Karena membutuhkan tenaga dan biaya, Belanda – pemilik perusahaan – membiarkan mayat tertinggal di situ. Makanya banyak makhluk halus yang masih bersemanyam di trowongan. Menurutnya, acara “Jalan-jalan bersama Tukul Arwana” yang ditayangkan trans 7 pernah shooting di sini.
Mendengar penjelasan itu, rasa ngeriku timbul kembali. “Ihhh…mengerikan juga ya…”. Iseng-iseng, saya mengeluarkan smart phone untuk mengambil beberapa gambar suasana dalam trowongan. Khususnya tempat dimana bekas tulang dan tengkorak kepala orang rantai berada. Eh….tiba-tiba kameraku tidak bisa menyala. Saya coba lagi berkali-kali, namun tetap tidak mau nyala. Akhirnya saya berfikir dan makin yakin, kalau di sekitarku sedang ada apa-apanya.

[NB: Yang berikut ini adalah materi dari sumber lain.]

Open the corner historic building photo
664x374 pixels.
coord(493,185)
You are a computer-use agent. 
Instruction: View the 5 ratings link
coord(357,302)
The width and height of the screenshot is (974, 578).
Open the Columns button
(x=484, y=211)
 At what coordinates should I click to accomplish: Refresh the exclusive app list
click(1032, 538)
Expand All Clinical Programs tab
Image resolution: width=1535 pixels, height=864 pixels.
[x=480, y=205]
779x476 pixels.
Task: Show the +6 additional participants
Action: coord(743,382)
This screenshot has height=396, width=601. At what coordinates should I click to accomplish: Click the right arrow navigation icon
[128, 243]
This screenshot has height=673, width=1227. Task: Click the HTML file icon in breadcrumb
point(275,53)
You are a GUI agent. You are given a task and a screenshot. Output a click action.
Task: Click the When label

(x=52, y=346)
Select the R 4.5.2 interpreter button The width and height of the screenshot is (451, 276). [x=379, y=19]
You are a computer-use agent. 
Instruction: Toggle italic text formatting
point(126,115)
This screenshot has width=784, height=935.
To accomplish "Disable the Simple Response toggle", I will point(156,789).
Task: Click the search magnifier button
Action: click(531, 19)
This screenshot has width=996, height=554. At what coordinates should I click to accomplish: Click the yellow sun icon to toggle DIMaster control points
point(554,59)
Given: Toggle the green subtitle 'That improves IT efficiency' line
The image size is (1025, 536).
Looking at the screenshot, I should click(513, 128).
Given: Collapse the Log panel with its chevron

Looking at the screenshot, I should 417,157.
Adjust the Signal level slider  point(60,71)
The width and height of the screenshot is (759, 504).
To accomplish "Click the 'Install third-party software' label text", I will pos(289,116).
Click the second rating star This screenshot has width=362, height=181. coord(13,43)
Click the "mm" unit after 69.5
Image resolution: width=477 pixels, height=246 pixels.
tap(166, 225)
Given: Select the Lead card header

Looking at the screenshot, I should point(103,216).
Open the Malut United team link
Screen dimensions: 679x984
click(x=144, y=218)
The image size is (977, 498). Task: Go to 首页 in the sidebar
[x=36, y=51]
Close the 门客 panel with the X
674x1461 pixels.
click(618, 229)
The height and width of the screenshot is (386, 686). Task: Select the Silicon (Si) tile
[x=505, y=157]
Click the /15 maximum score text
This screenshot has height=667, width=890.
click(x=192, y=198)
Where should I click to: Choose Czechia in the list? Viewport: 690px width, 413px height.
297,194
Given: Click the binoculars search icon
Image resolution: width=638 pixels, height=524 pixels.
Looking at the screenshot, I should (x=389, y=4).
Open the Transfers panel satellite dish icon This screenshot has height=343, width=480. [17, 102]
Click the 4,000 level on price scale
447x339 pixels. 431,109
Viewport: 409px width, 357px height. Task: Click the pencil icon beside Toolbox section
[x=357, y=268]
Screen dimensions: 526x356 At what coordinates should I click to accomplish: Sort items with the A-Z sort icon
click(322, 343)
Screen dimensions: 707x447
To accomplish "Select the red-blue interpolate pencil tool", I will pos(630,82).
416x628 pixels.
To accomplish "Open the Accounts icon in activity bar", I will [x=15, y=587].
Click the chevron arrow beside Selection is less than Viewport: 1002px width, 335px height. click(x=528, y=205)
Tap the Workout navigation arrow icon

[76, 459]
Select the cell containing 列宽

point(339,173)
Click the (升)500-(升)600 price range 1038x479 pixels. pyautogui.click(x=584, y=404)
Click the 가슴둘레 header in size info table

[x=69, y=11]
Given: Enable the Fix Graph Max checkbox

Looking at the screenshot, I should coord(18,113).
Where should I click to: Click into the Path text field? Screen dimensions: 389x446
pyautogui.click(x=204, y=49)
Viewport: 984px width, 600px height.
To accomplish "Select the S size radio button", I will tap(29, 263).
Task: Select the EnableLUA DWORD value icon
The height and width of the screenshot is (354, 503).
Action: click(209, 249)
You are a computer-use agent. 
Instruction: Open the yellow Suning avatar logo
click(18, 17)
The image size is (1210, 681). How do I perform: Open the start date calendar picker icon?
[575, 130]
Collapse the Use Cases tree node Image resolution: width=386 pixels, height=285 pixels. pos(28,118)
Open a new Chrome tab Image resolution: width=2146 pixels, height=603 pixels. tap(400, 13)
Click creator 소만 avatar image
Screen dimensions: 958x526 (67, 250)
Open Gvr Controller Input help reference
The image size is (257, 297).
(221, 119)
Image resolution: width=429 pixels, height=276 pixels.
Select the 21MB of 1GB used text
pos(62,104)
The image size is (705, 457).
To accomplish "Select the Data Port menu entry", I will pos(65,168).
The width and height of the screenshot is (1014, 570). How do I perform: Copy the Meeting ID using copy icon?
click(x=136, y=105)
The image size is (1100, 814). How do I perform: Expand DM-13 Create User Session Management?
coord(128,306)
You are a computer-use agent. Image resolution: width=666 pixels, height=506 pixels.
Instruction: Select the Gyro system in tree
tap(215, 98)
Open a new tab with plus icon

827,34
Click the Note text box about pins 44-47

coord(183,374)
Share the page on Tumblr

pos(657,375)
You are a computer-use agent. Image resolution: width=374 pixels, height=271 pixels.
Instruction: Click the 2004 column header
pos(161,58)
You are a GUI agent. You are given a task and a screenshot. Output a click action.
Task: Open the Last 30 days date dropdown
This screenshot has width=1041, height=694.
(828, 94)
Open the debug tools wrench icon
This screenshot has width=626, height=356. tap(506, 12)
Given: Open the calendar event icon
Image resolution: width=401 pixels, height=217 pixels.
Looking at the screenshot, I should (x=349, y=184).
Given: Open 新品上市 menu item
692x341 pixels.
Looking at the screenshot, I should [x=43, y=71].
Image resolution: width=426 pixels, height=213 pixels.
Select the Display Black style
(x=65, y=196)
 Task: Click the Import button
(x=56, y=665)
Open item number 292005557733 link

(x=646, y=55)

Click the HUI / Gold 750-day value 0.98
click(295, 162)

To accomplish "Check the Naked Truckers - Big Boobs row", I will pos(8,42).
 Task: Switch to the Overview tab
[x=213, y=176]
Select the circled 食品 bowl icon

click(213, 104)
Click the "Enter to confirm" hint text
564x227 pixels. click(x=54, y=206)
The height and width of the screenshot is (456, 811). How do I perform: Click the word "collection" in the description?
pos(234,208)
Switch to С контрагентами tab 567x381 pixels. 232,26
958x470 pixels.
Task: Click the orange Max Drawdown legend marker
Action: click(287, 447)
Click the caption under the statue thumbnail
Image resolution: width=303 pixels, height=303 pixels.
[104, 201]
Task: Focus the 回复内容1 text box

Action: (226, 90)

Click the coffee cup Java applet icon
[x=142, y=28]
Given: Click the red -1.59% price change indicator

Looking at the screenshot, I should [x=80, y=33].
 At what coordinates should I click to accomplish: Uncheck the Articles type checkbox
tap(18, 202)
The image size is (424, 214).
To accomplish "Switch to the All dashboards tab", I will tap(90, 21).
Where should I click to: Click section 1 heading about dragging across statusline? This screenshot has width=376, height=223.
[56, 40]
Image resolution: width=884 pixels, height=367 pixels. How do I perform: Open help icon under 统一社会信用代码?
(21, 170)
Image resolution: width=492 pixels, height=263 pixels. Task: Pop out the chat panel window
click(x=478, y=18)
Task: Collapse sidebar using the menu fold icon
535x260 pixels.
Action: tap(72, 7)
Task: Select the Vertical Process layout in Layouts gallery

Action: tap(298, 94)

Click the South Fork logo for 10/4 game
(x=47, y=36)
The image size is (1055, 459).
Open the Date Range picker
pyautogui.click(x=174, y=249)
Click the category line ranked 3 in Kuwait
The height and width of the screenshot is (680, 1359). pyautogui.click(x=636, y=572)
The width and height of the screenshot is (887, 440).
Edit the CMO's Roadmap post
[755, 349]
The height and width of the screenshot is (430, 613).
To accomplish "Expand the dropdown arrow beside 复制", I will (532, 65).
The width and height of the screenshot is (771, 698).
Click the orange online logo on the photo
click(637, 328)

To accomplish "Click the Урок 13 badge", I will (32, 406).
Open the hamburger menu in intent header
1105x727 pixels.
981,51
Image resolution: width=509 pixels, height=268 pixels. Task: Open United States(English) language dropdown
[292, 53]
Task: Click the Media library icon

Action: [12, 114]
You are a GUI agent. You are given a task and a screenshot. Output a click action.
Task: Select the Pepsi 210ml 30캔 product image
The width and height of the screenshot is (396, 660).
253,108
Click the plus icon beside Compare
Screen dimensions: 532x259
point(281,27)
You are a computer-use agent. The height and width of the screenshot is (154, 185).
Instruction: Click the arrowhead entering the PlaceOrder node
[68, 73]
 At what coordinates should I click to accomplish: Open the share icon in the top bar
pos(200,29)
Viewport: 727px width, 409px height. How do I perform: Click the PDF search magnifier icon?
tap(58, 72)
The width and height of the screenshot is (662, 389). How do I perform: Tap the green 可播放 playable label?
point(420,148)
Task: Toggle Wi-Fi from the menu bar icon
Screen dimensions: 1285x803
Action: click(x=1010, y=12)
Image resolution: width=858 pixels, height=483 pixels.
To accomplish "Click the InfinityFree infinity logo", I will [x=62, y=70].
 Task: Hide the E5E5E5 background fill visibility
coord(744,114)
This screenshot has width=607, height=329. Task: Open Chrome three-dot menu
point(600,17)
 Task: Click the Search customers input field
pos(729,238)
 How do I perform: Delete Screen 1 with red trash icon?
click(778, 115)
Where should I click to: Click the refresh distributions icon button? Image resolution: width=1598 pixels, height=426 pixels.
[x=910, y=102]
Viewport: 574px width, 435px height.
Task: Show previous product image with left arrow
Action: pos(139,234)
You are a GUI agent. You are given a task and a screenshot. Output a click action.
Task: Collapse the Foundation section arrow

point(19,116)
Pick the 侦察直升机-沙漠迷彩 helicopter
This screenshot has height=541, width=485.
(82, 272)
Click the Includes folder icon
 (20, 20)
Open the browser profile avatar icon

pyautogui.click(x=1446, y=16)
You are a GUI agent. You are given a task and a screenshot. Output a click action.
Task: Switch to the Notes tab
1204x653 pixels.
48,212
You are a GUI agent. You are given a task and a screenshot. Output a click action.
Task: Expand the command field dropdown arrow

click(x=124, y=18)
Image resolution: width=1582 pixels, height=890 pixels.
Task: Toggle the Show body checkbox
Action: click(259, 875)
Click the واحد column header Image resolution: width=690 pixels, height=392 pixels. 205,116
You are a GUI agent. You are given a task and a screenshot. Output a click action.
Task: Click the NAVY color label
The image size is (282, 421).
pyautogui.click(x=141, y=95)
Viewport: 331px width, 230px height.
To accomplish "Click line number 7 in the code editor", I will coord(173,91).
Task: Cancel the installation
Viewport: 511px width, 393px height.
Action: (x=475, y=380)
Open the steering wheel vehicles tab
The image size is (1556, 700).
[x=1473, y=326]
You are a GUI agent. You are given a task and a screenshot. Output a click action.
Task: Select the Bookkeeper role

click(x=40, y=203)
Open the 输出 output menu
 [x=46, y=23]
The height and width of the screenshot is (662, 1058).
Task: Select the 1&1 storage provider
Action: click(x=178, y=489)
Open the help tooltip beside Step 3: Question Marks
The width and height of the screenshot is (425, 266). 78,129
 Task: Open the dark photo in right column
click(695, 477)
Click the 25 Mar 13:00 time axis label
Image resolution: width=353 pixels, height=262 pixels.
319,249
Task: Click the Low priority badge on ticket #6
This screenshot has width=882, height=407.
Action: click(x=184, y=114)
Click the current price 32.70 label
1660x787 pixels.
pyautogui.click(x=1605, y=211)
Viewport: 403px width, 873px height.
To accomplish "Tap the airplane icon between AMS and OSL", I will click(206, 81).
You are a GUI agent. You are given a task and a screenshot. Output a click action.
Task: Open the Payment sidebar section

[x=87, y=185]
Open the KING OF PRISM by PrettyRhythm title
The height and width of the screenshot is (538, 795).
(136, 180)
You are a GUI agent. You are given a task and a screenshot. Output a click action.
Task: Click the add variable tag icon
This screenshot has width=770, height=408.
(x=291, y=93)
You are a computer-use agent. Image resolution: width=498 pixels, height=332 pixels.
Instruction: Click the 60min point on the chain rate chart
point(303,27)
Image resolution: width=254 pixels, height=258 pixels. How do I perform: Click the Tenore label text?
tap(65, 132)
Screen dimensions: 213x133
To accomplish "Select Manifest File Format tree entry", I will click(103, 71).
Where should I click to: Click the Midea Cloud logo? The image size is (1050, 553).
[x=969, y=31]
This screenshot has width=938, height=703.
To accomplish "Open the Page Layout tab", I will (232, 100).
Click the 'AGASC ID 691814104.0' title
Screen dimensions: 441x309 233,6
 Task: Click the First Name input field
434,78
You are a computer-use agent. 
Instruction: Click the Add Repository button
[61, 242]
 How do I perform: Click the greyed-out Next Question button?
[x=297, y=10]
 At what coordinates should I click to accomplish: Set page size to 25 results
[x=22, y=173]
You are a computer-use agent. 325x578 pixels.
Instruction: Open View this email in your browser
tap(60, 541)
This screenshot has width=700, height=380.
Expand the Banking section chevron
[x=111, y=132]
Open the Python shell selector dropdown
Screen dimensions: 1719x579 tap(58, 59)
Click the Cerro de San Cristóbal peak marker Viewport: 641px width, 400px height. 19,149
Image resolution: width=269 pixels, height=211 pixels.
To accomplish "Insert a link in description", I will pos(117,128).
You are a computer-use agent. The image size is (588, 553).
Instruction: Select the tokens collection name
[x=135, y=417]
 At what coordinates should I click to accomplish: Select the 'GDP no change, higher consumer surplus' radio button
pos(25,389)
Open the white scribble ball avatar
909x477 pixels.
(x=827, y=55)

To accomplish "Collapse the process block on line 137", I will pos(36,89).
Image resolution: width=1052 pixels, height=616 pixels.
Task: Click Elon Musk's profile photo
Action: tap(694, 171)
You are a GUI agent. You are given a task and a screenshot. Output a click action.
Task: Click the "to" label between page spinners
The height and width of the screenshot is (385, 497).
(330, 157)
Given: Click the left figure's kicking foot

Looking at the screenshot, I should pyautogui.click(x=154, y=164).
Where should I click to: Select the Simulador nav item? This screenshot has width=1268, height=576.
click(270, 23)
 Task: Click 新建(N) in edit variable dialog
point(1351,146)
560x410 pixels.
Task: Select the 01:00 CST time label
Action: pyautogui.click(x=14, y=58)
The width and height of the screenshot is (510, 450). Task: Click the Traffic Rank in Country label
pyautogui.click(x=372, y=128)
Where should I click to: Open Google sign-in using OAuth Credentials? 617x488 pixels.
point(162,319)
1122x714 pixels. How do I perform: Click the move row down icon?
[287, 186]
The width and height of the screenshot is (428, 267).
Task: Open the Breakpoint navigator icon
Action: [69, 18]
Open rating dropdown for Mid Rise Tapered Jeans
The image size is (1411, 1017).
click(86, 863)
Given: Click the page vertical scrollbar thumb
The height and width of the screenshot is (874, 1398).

“Ih…..suasana nya kok jadi membuat makin mengerikan ya….” Begitu keluhku dalam batin. Akhinrya saya meminta gued untuk segera menyudahi perjalanan. Saat kami keluar dari pintu trowongan, ternyata kami berada jauh di luar areal darimana pertama masuk gedung inbok. Tanpa sadar, kami berarti berjalan di bawah tanah dan diatasnya jalan raya yang dilalui kedaraan dan pejalan kaki. Memang Belanda ahlinya membuat big tunnel bawah tanah…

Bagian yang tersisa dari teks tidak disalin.